§ Task brief
Every line of the listing is returned unchanged, and every picture is dropped.

§ Data to process
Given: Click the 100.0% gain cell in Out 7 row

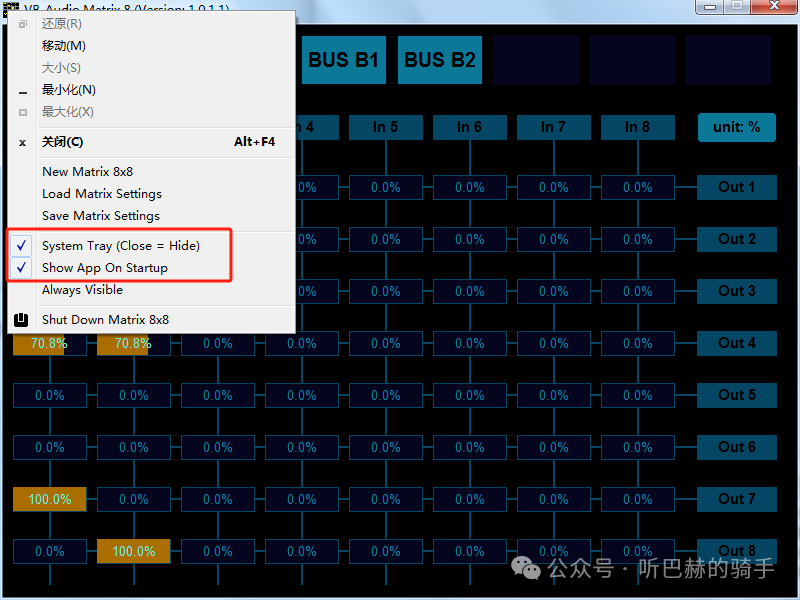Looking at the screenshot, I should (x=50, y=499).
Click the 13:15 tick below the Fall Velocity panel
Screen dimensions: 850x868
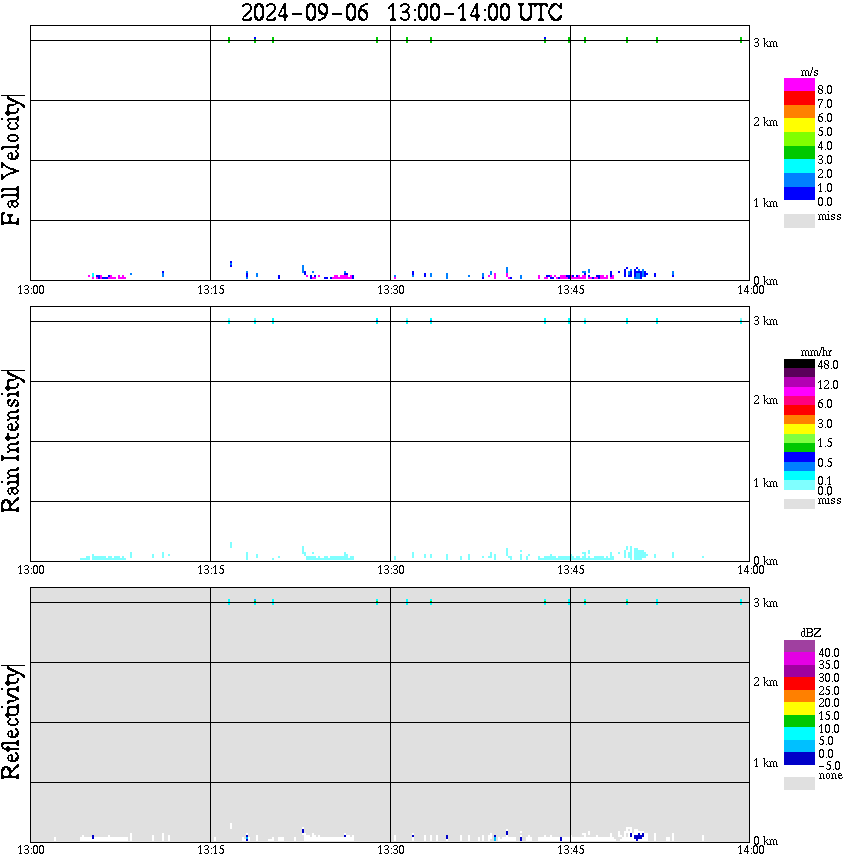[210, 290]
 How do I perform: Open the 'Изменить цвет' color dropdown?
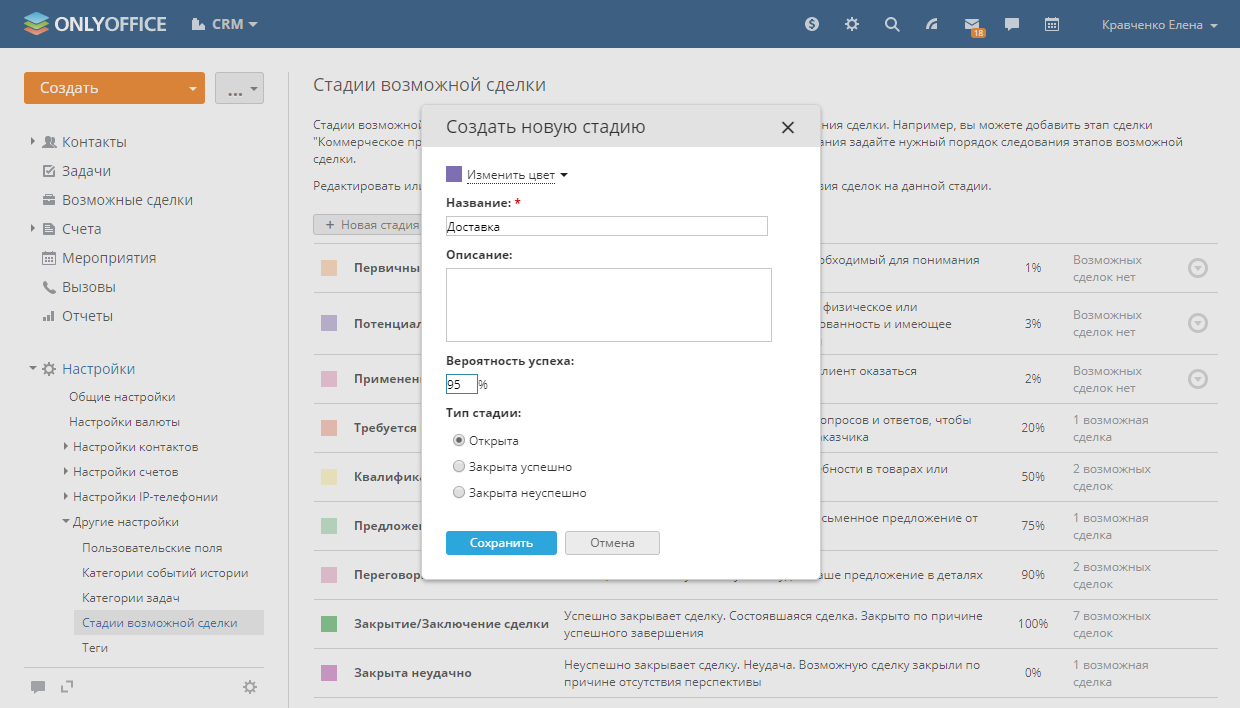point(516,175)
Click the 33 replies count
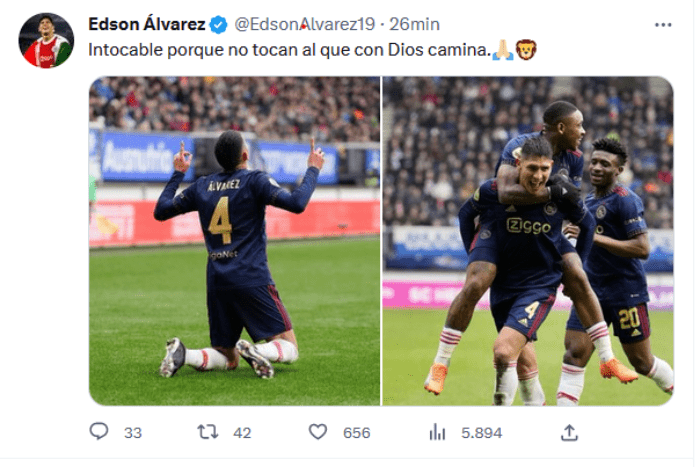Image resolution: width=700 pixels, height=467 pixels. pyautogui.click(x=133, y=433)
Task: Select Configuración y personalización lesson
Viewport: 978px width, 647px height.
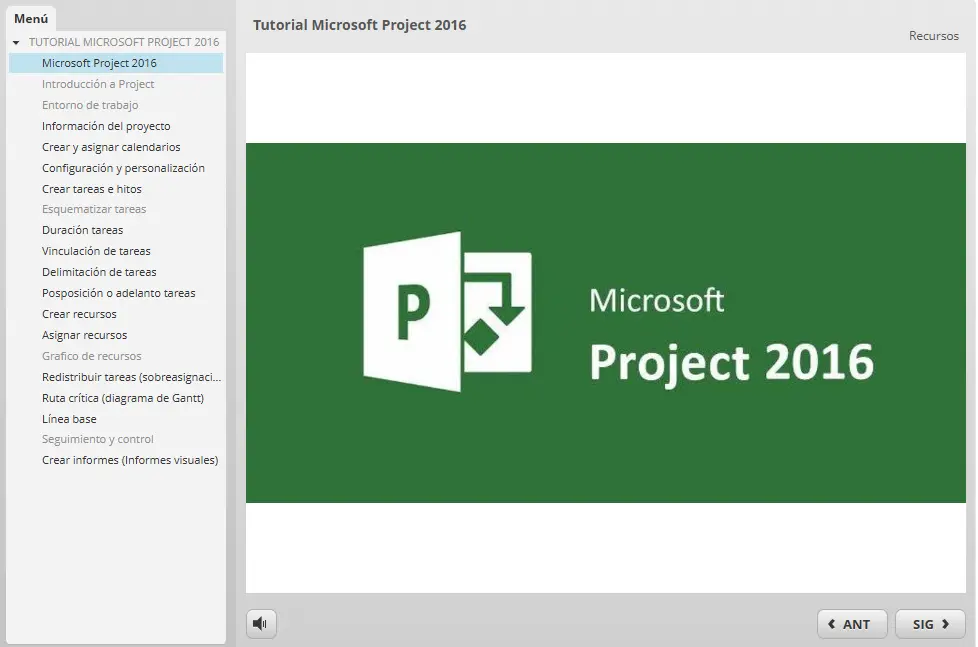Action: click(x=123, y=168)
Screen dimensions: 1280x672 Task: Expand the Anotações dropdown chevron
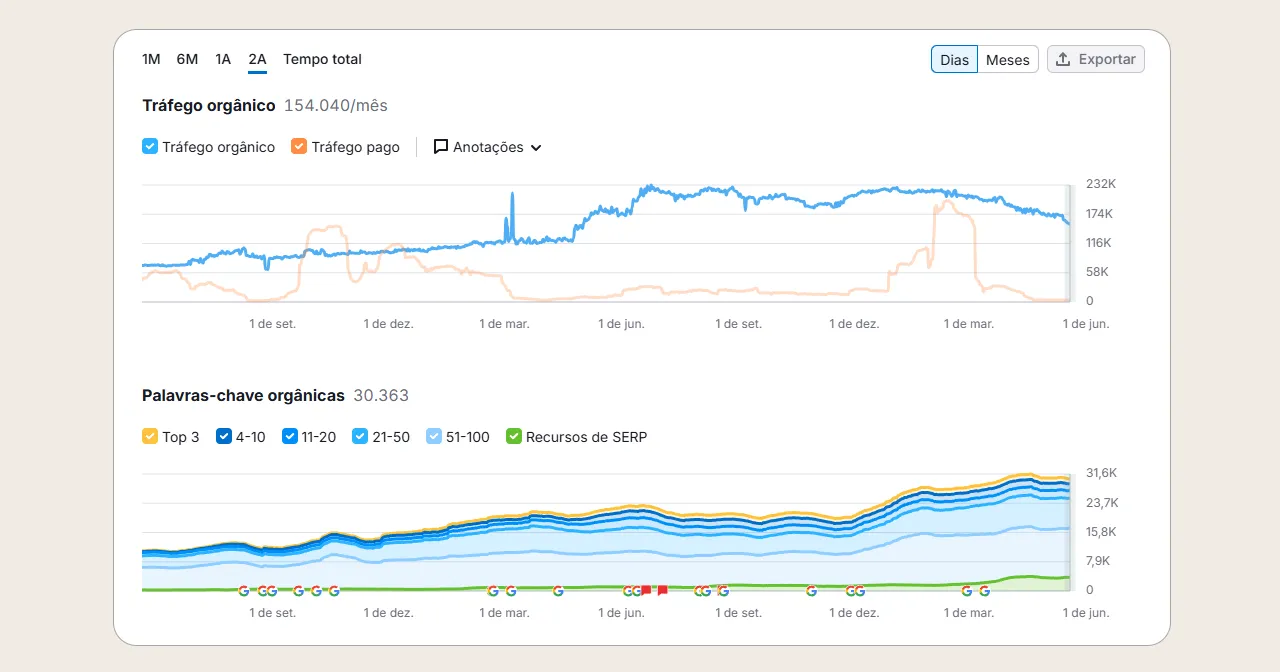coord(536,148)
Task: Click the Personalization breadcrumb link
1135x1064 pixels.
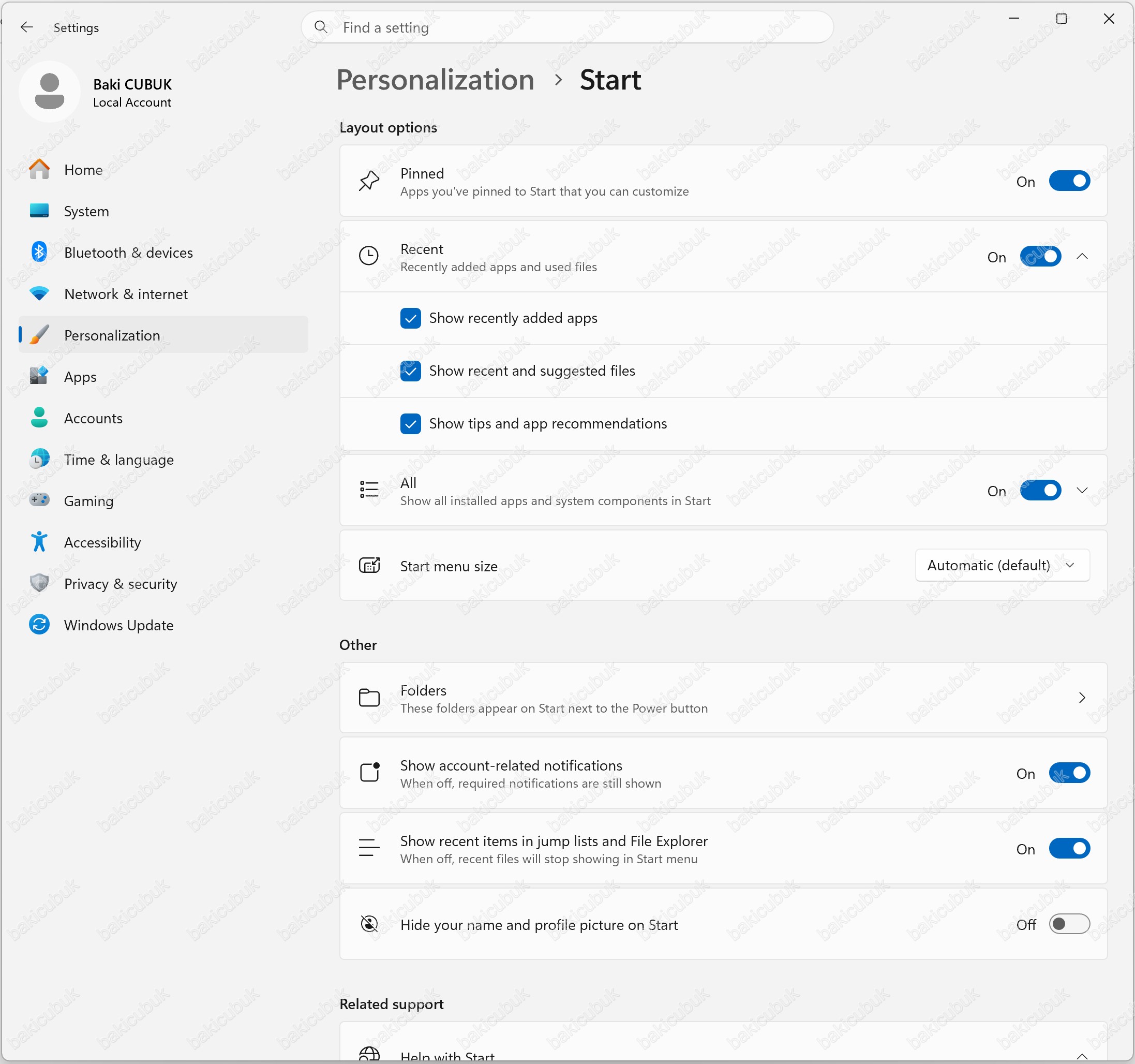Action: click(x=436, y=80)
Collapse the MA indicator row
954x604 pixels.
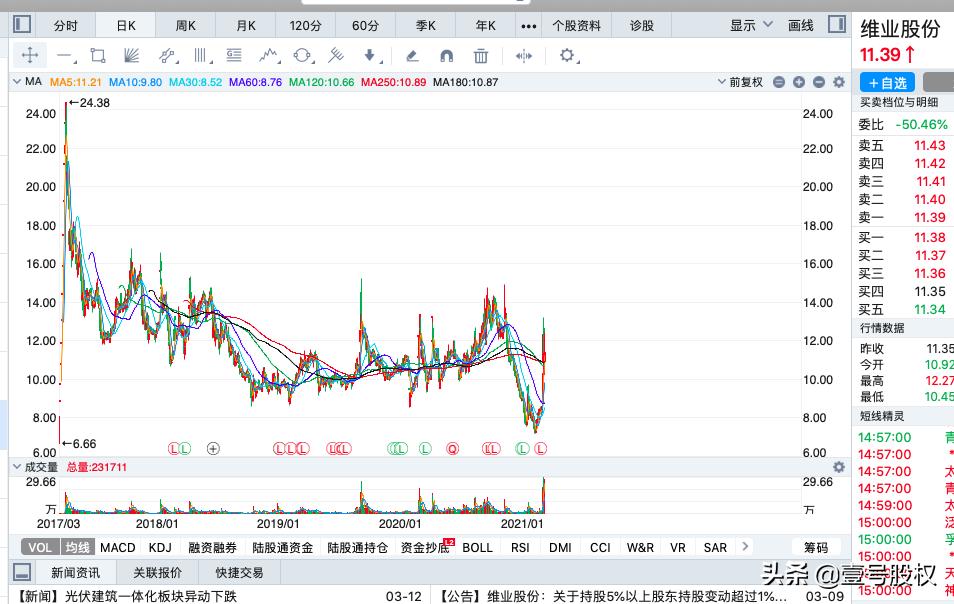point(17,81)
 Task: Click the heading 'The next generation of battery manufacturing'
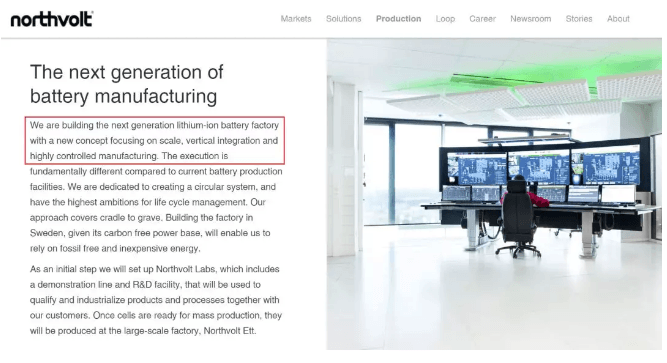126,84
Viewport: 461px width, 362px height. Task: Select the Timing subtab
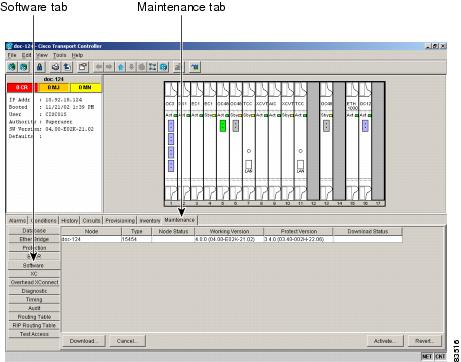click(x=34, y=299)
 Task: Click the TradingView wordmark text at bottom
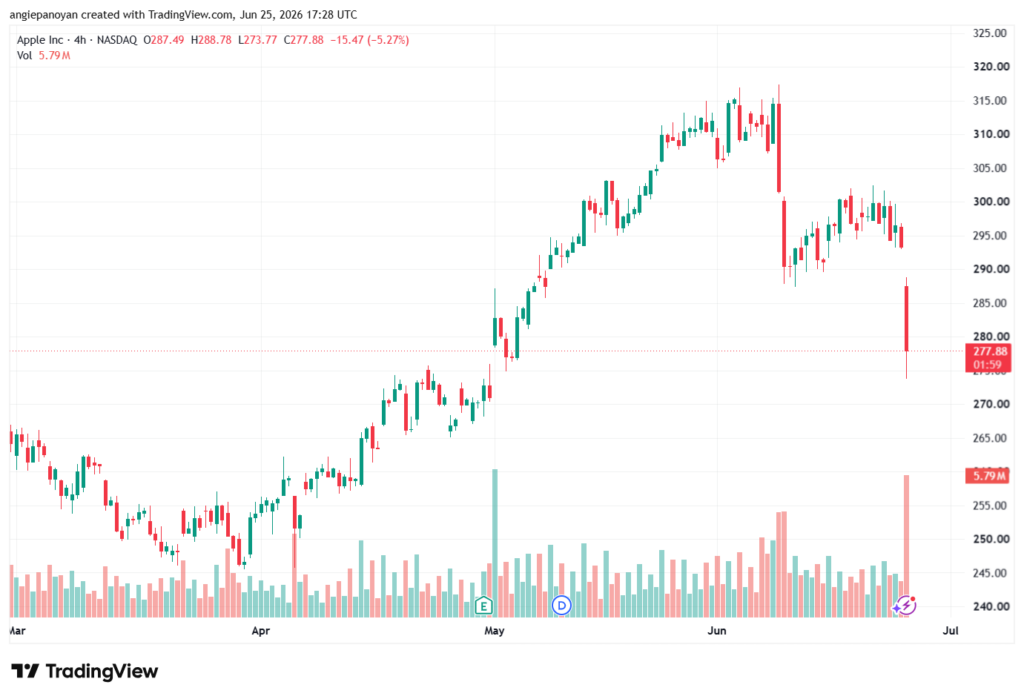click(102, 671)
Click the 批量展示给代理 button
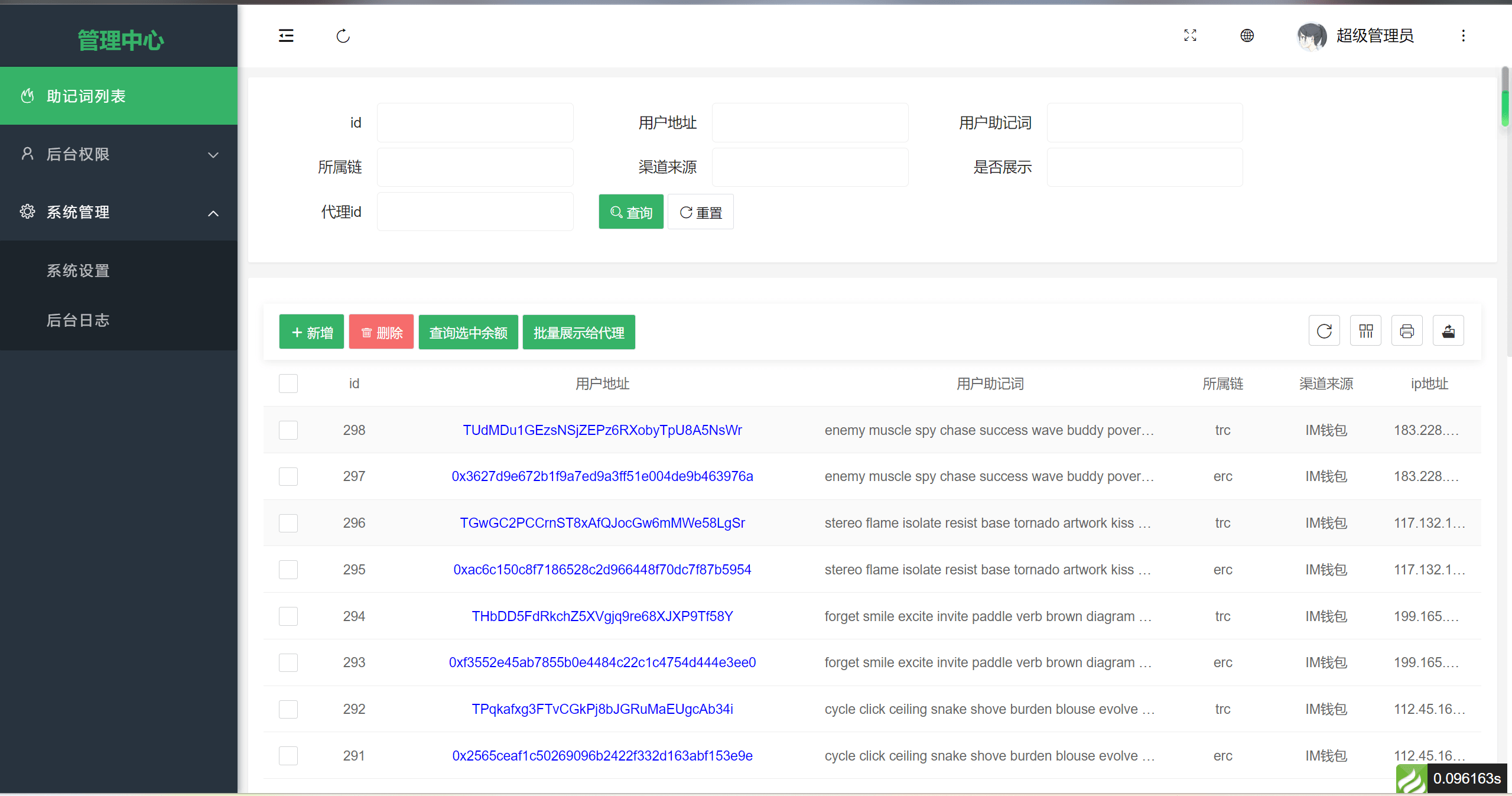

§ Output for this exercise
Given: Click the 100.0% gain cell in Out 7 row

Looking at the screenshot, I should (x=50, y=499).
Click the 13:15 tick below the Fall Velocity panel
Screen dimensions: 850x868
[210, 290]
 How do I perform: Open the 'Изменить цвет' color dropdown?
point(516,175)
Click the 33 replies count
Image resolution: width=700 pixels, height=467 pixels. pyautogui.click(x=133, y=433)
Task: Select Configuración y personalización lesson
Viewport: 978px width, 647px height.
Action: click(x=123, y=168)
Screen dimensions: 1280x672 Task: Expand the Anotações dropdown chevron
coord(536,148)
Task: Click the Personalization breadcrumb link
1135x1064 pixels.
Action: click(x=436, y=80)
Collapse the MA indicator row
954x604 pixels.
point(17,81)
 Task: Click the heading 'The next generation of battery manufacturing'
126,84
Viewport: 461px width, 362px height. Task: Select the Timing subtab
click(x=34, y=299)
 Task: Click the TradingView wordmark text at bottom
click(102, 671)
Click the 批量展示给代理 button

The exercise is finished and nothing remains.